(Entries taken from a collection)

■ ■ ■

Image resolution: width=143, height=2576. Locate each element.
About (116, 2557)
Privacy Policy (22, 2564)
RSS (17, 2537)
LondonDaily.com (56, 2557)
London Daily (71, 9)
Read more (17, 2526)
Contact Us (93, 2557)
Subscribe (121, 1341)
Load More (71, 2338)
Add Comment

■ ■ ■

▶ EXERCISE AIM: Nothing but the lines from the one containing "About (116, 2557)" to the end of the entries belongs in the answer, and each must match exactly.

▶ RESPONSE TO THE EXERCISE:
About (116, 2557)
Privacy Policy (22, 2564)
RSS (17, 2537)
LondonDaily.com (56, 2557)
London Daily (71, 9)
Read more (17, 2526)
Contact Us (93, 2557)
Subscribe (121, 1341)
Load More (71, 2338)
Add Comment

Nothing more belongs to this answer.